Now I have spoken so much of squatters tonight that I think; I shall say something upon the station hands. I have seen these men fed on the coarsest and hardest fare, mutton and damper to-day, with damper and mutton to-morrow for a change. I have seen these men living in a hut where no fire was allowed, going to bed on a wet cold day to keep themselves warm. I have seen them packed like sardines in a box, in rows one above another. I have seen them put oil sheets over their beds to keep the rain from wetting their blankets. I have seen the wind and rain coming in through the cracked roof, and the winter storm whistling through the rafters, as it does through the rigging of a ship. I have seen these men get up out of this refrigerating chamber with icicles hanging on to their whiskers, and I have also known of the owners of these colonial hinds gallivanting in some London ball-room upon the profits of these slaves' labor. All these things, these contrasts between, deepening poverty and increasing wealth, are principally caused by land monopoly, and the same evils are manifesting themselves here which are pauperizing the great masses of the people of older countries.

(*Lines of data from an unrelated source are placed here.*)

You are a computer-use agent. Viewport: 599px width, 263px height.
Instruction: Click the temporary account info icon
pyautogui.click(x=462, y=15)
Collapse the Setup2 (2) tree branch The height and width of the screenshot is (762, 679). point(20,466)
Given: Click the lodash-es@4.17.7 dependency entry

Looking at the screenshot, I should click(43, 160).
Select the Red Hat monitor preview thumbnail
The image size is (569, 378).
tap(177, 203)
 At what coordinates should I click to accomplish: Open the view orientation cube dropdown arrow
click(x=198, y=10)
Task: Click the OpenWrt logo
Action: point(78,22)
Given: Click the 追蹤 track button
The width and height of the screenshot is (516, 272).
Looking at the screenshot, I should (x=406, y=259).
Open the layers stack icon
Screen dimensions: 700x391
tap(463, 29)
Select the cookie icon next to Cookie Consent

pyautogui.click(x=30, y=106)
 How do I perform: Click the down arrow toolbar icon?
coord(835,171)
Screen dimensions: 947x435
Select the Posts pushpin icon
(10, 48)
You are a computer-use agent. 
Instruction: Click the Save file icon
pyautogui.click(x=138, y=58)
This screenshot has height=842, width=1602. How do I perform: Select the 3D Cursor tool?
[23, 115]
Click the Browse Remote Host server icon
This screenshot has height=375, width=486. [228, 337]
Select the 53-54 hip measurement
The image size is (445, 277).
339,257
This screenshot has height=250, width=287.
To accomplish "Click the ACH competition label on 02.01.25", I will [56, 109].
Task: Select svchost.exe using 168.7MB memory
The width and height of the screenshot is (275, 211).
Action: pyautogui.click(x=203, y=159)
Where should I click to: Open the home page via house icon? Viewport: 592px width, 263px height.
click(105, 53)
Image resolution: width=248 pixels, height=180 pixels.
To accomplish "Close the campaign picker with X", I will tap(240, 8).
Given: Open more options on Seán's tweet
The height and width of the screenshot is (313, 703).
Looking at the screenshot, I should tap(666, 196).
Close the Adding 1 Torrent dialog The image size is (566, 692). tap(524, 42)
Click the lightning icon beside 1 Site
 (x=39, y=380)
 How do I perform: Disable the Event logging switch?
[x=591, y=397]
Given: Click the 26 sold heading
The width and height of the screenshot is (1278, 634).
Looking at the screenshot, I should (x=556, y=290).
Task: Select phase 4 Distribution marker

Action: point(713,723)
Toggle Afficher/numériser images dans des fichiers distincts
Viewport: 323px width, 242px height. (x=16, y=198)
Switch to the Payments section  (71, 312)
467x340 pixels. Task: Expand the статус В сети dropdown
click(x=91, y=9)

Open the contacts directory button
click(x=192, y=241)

POPULATION AND SETTLEMENT.
Hawke's Bay province has not been settled thirty years, and I ask you have the inhabitants that chance to succeed in life which a colony of that age should offer. The population of the district is only now one man to the square mile, and do you think that one square mile of this province is only able to support one individual? This is absurd. But I can assure you that there is no chance of an increasing population until the land is held in smaller blocks, and until people are settled where there is now only unbroken solitude. The people must have land.
THE UNEMPLOYED.
“Ill fares the land, to hastening ills a prey,
Where wealth accumulates and men decay.”
Now, gentlemen, I was to-day reading a telegram from Christchurch. Here it is—"Thirty of the unemployed were discharged to-day because they refused to work for 4s 6d per day. Arrangements have been made to ration them at 8d per day, and for providing them with sleeping accommodation.” I do not know what kind of rations 8d per day will provide, but I do know that 4s 6d per day is not sufficient to support any married man, let alone keep him in working condition. Although these things happened so far away as Christchurch, we may soon see the same things in Hawke's Bay. The essence of slavery is that it takes from the producer all he produces, except just enough to keep the producer in working condition. Now, 4s 6d per day does not even do this, especially to married men, and yet we brag of living in a land of freedom.
LAND AND LABOR.
This is also like most questions connected with the proper utilization of land, for land and labor are the original factors in the creation of all wealth. Not that I say wealth is created, but I do say that labor, by the aid of natural forces, transmutes original matter into the articles which labor requires. The man changes rough ore into steel, changes grass into the warm blanket, changes rich soil into, the baker's loaf, by the aid of magic working toil. But, mind you, first and foremost it is necessary that the man shall have access to that original matter, that is to say, to the land.
THE CAUSE OF HARD TIMES.
Shall we not say then, when we see large numbers of men in want of articles which they are willing to labor for, and are unable to do it, that the reason is that these men are prevented from getting at the original matter, the land. They have to pay an exorbitant price for the privilege of producing wealth. That price is, as well as land, value—the difference between what they get in wages and what their labor produces. The real cause of men being unemployed is to be found in the monopoly of land, no matter what interested parties may say to the contrary.
LAND SPECULATION.
It is also land speculation that has in Hawke's Bay driven industrious settlers back into the bush to toil for a bare living, whilst there are thousands of acres of good land lying idle and unused close handy. These settlers have been compelled to swim the river to dig a well at the other side to get a drink of bad water.
THE PEOPLE TO BLAME.
You, yourselves, are principally to blame for allowing this in the past. You have allowed great squatters of the worst type to rule you to their own advantage; they have themselves’ grabbed the good land, and they attempt to pose as your friends by offering you the crumbs that fall from their table. You have the power in your own hands now, and if you do not wish to be forever serfs of territorial gods’ almighty; if you have got any of the energy of your progenitors, you will not stand this kind of injustice any longer. You will say to them with me—Wealth that we make for you, the money we earn; give us our share of them, give us a turn. If you have the pluck to say this, then return mc as your representative, and I will lead you. I once heard two squatters talking about wages. One says ''We have got them down now to a pound a week, and if we put our foot on them we may never have to pay more." "I'm doubtful," says the other woolly aristocrat, "we might do that if it was not for that confounded Sir Geo. Grey, and this free and compulsory education." This represents the feelings of the squatters to the people; these two were fair representatives of their class.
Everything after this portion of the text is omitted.